> **Description of the task**:
Once you reach the line with "1454x457 pixels. Task: Click" in the material below, copy each line exactly up to and including the line with "Open the Firefox hamburger application menu", and skip the pictures.

> **Data provided**:
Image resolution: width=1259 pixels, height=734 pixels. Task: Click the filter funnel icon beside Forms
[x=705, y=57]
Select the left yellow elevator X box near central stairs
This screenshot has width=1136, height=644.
* * *
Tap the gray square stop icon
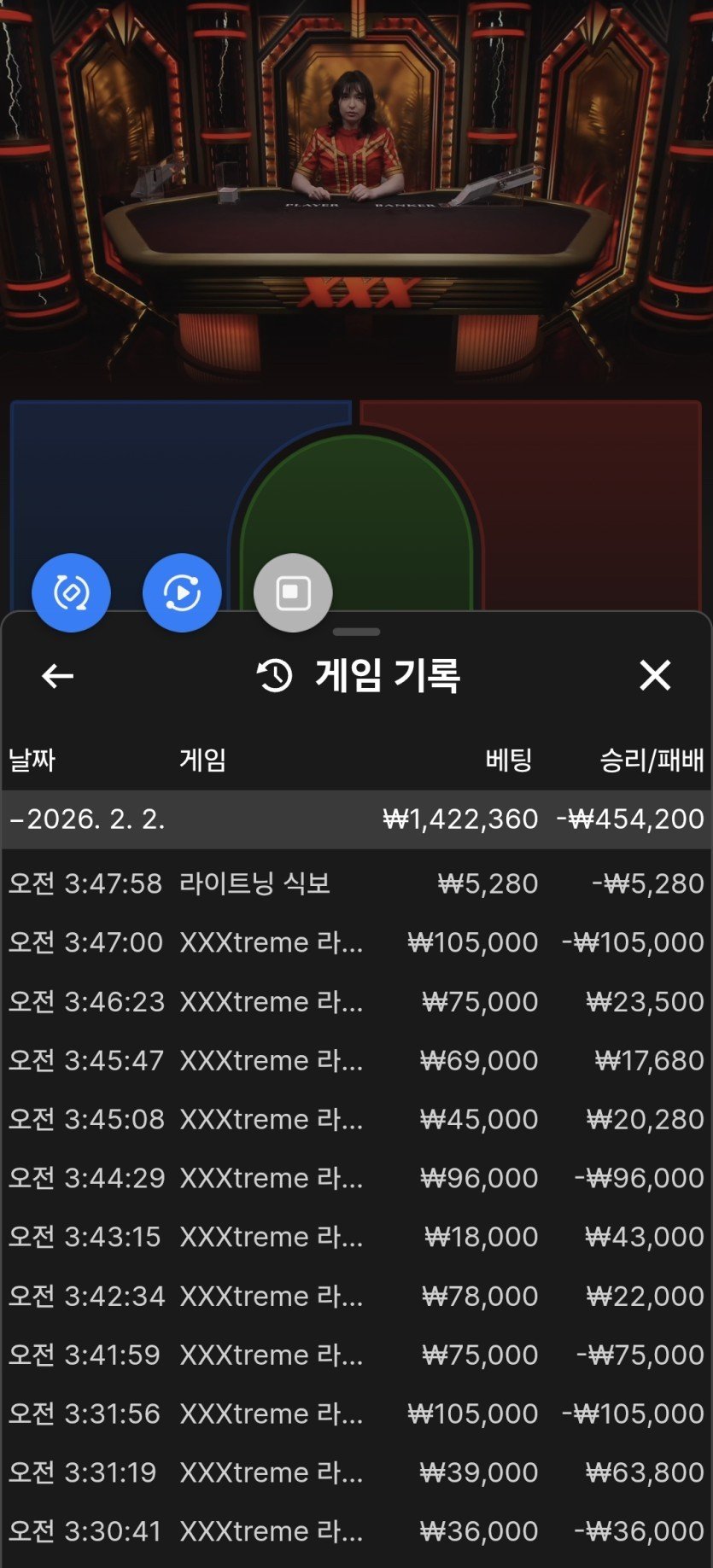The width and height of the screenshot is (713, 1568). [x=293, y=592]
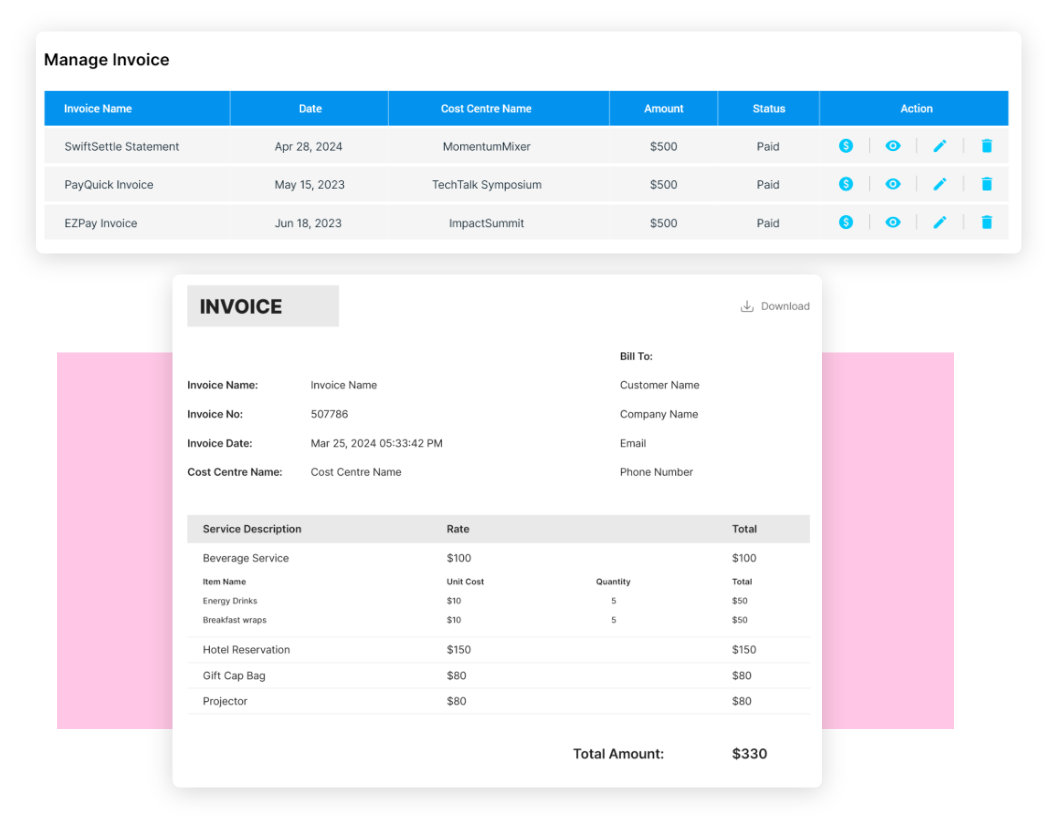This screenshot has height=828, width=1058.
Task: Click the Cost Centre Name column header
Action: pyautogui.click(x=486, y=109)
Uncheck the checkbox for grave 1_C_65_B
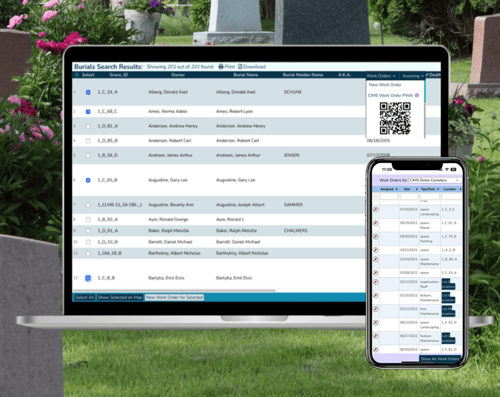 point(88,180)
==
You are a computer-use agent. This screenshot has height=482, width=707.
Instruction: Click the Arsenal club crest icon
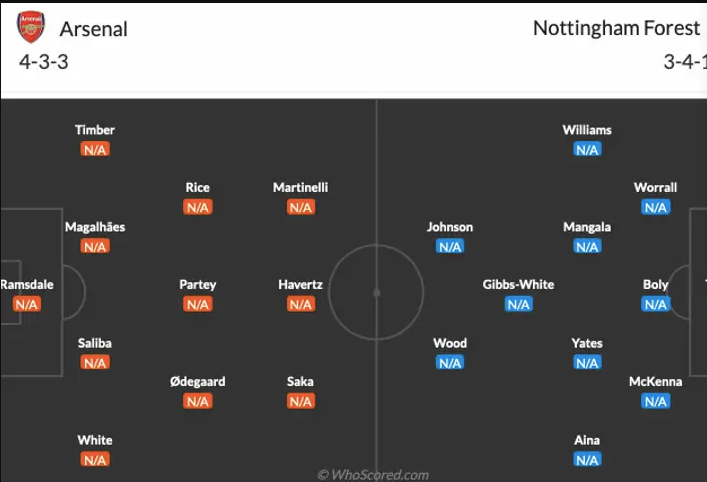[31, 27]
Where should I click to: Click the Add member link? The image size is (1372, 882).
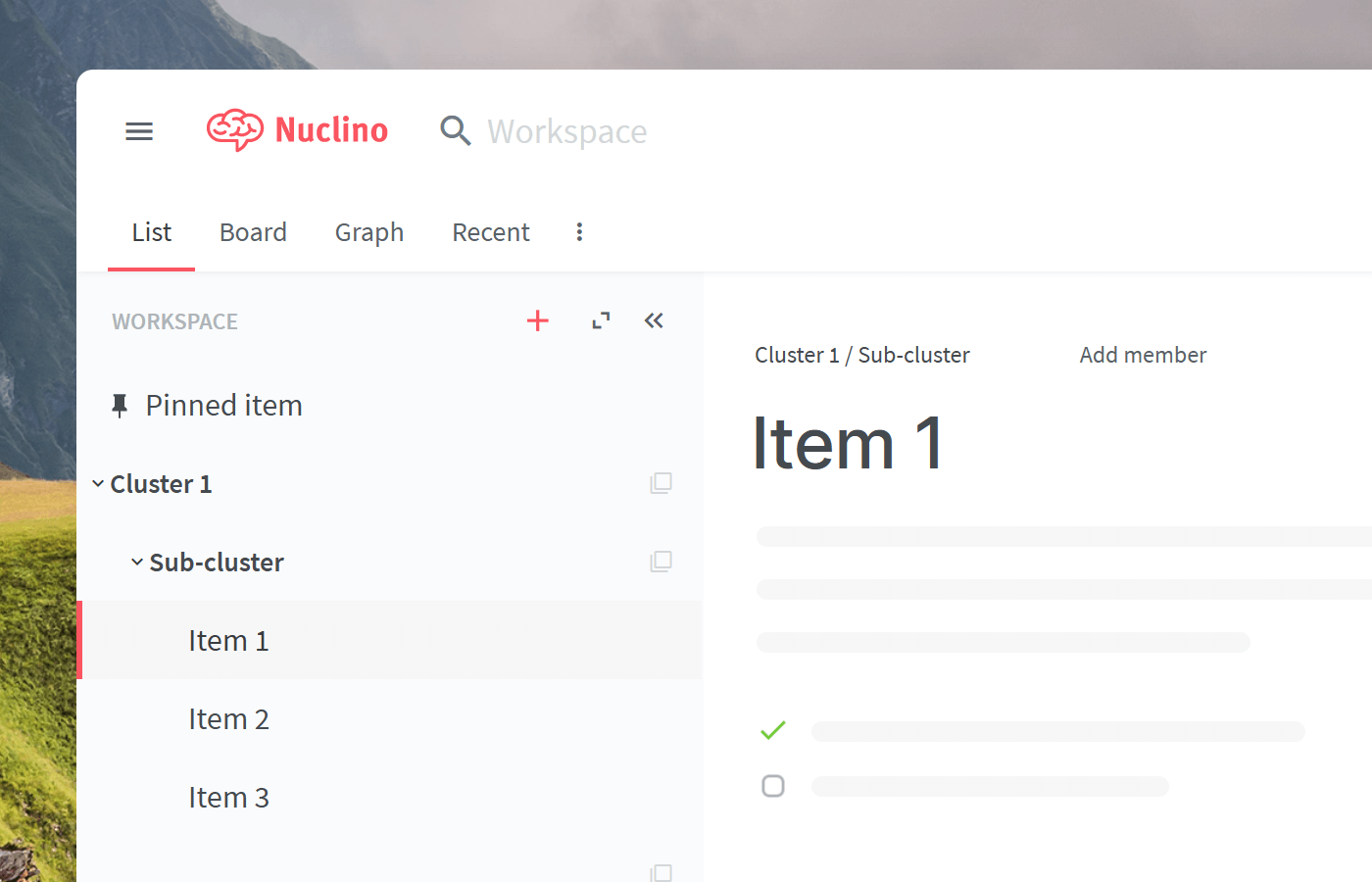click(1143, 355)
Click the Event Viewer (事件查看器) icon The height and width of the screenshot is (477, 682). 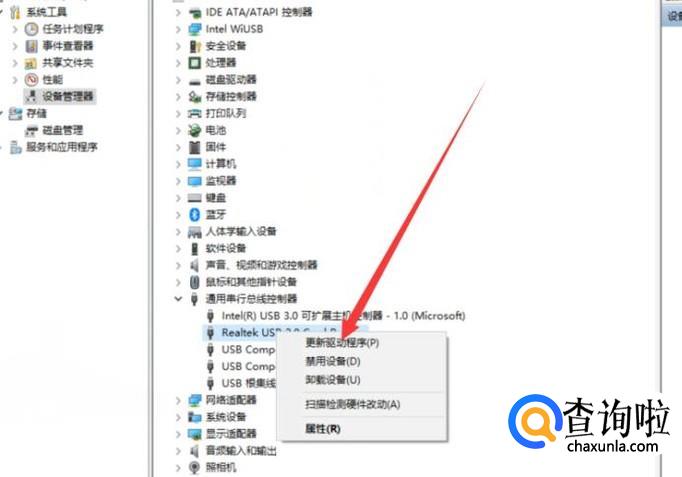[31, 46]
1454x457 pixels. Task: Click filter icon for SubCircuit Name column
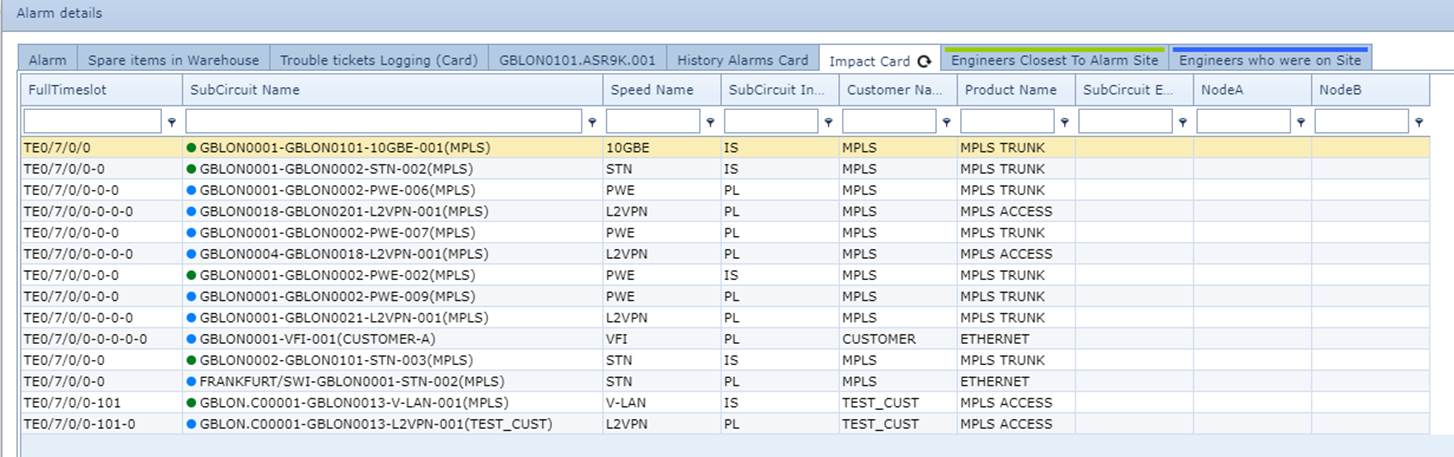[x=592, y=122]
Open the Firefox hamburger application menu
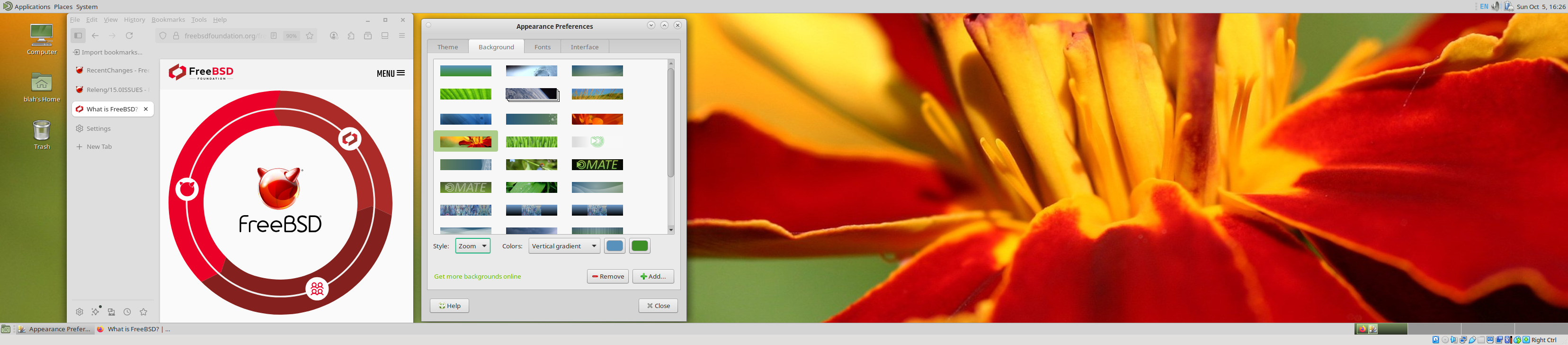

> **Solution to this task**:
1454x457 pixels. Task: Click filter icon for SubCircuit Name column
[x=592, y=122]
Open the Firefox hamburger application menu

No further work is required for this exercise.